Criminals Exploit LastPass’s Emergency Access Feature With Morbid Phishing Scheme

 

Lastpass

Cybercriminals have found a new way to weaponize trust — and even death — to steal access to encrypted password vaults.

In mid-October, LastPass began alerting customers to a wave of highly targeted phishing attacks that mimic the company’s legacy or emergency access workflow. The attackers falsely claim a family member has submitted a death certificate, triggering a request to unlock the victim’s vault.

The campaign is being linked to CryptoChameleon (UNC5356) — a financially motivated threat actor long known for cryptocurrency phishing kits impersonating Okta, Coinbase, Gmail, Apple, and Microsoft login portals.


A More Advanced Repeat Offender

CryptoChameleon previously went after LastPass users in April 2024. This time the attackers have leveled up:

✅ More convincing pretexts with fabricated “agent IDs”
✅ Real-time support scams via phone calls impersonating LastPass staff
✅ New focus on passkey theft — not just passwords

The phishing emails encourage users to “cancel the inheritance request if you are not deceased.” Clicking the link sends victims to lastpassrecovery[.]com, a convincing look-alike site where they are pressured to enter their master password. Recent lookups also reveal infrastructure tied to domains like:

  • mypasskey[.]info

  • passkeysetup[.]com

These indicate that attackers are now actively attempting to intercept FIDO2/WebAuthn passkeys, which many password managers increasingly support.

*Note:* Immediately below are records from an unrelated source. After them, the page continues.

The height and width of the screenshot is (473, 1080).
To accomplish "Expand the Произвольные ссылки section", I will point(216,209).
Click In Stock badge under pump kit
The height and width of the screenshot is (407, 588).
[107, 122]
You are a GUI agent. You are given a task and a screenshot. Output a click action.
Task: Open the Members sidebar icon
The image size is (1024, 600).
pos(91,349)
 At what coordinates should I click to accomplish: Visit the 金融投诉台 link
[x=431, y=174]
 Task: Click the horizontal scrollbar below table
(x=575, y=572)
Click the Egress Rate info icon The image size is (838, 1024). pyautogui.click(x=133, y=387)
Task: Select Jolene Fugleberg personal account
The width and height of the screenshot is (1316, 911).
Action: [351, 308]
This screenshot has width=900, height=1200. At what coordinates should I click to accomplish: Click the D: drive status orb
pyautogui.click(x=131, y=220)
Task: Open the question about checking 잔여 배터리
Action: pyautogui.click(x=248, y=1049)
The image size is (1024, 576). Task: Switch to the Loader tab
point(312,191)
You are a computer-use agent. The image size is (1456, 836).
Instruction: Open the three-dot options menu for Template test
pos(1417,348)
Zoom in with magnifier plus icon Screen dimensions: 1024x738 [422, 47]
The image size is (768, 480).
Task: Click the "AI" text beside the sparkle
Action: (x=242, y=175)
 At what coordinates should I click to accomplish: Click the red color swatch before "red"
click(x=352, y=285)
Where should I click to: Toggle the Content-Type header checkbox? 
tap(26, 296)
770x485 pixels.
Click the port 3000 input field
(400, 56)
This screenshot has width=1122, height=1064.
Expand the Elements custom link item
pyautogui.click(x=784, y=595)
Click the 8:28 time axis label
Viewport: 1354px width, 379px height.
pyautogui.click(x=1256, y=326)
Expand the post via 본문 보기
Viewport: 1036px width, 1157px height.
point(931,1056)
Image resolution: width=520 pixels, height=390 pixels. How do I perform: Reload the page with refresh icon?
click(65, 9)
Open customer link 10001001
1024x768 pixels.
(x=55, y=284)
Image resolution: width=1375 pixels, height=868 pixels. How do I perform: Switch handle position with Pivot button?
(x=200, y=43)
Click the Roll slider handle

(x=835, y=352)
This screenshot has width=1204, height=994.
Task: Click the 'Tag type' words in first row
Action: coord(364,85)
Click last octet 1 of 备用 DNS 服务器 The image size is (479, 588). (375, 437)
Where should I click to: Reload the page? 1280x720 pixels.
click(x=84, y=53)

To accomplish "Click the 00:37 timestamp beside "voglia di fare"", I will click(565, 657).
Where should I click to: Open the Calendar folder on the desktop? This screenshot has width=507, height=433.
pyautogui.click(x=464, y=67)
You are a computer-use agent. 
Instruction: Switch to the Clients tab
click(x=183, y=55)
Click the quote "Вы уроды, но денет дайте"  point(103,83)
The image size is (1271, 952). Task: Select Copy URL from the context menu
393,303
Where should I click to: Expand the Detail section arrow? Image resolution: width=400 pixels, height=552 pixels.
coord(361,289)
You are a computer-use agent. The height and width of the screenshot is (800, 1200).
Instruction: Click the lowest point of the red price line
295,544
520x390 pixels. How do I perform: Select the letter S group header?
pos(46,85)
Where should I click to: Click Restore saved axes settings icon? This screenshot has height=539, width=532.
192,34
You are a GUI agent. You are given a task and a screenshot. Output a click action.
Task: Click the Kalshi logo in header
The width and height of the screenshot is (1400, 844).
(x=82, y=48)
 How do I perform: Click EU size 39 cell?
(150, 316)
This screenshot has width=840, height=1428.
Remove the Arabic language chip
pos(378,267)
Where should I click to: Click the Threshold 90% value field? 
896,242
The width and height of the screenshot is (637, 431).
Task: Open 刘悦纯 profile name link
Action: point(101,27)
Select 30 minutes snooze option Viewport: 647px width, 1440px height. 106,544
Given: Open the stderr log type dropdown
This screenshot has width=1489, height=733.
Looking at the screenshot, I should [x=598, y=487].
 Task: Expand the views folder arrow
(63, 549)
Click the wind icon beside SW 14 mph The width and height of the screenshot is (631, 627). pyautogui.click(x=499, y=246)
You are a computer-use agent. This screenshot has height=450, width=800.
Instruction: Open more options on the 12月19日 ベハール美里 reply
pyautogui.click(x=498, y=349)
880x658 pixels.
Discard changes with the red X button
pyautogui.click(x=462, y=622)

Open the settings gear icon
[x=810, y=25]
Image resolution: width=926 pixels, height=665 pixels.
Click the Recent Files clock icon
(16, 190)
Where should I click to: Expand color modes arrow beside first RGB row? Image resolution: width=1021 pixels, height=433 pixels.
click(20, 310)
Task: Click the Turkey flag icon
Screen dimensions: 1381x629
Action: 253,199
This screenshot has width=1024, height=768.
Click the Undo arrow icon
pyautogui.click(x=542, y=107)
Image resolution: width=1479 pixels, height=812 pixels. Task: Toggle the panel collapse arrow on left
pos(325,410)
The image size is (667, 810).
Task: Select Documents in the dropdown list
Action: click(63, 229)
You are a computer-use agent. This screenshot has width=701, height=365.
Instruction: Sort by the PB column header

Why This Social Engineering Trick Works

LastPass’s legitimate inheritance process allows selected contacts to unlock a vault following:

  1. A request notification

  2. A delay period

  3. Automatic access if the original user does not deny the request

Criminals are abusing this real workflow to add credibility. When people see something mapped to a genuine LastPass feature — especially something as emotional as a death notice — urgency and fear override caution.


The Bigger Picture: Passkeys Are the New Prize

As major password managers sync passkeys across devices, attackers now see them as high-value targets. Passkeys remove most credential-theft opportunities — unless criminals trick users into giving them up.

This shift underscores a troubling reality:

When technical defenses improve, social engineering becomes the path of least resistance.


How to Protect Yourself

  • Never click login links from email notifications — navigate directly to the service

  • Enable biometric confirmation for vault access where possible

  • Treat unexpected “emergency access” notifications as high-risk alerts

  • Report suspicious messages to LastPass Security

If you receive a call claiming to be LastPass support — hang up and contact the company through verified channels.

CryptoChameleon’s fake death notices are a stark reminder that attackers continue to innovate socially engineered intrusion methods. The target isn’t just your password — it’s the system that protects every other one you use.

As passkeys rise, expect phishing to evolve right along with them.